Task
What you give back should be exactly the lines from the one with "Task: Open 停车记录查询 from the menu" through the end of the data, without the pictures.

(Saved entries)
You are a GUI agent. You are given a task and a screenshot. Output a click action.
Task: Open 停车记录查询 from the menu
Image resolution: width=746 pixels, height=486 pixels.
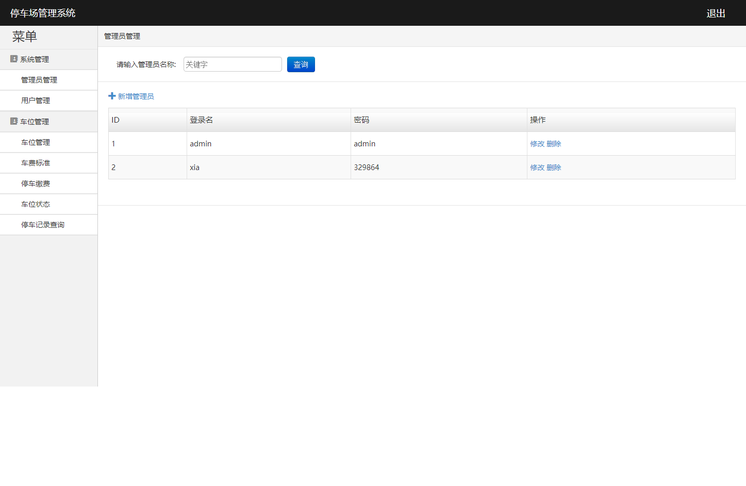[43, 225]
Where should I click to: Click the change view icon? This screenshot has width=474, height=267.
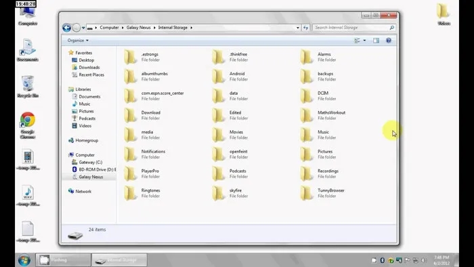(357, 41)
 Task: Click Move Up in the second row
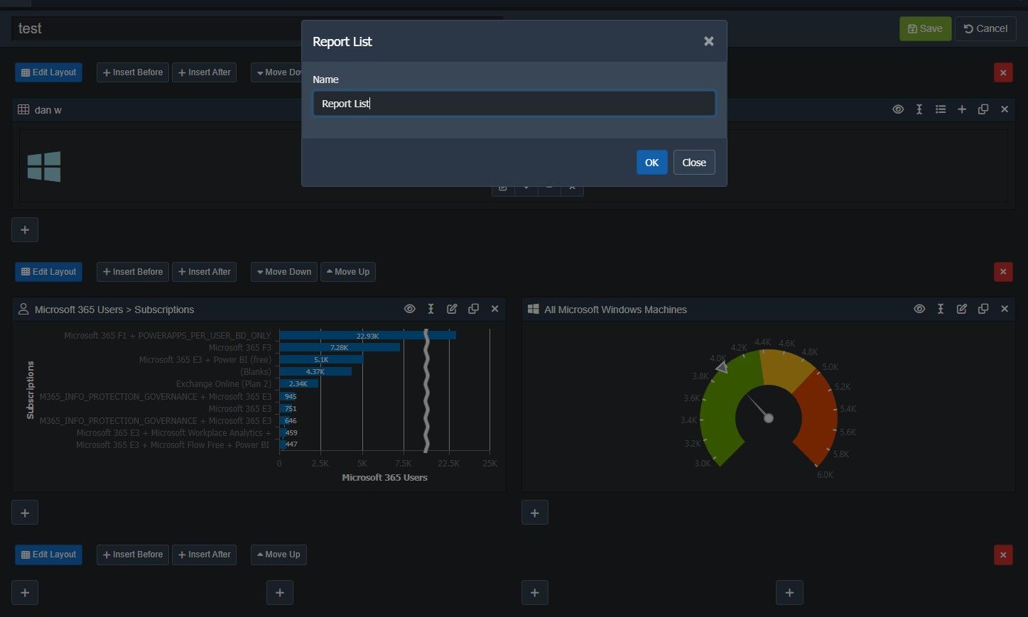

Your solution
Task: Open 停车记录查询 from the menu
Image resolution: width=746 pixels, height=486 pixels.
[43, 225]
Where should I click to: Click the change view icon? This screenshot has width=474, height=267.
(357, 41)
 Task: Click Move Up in the second row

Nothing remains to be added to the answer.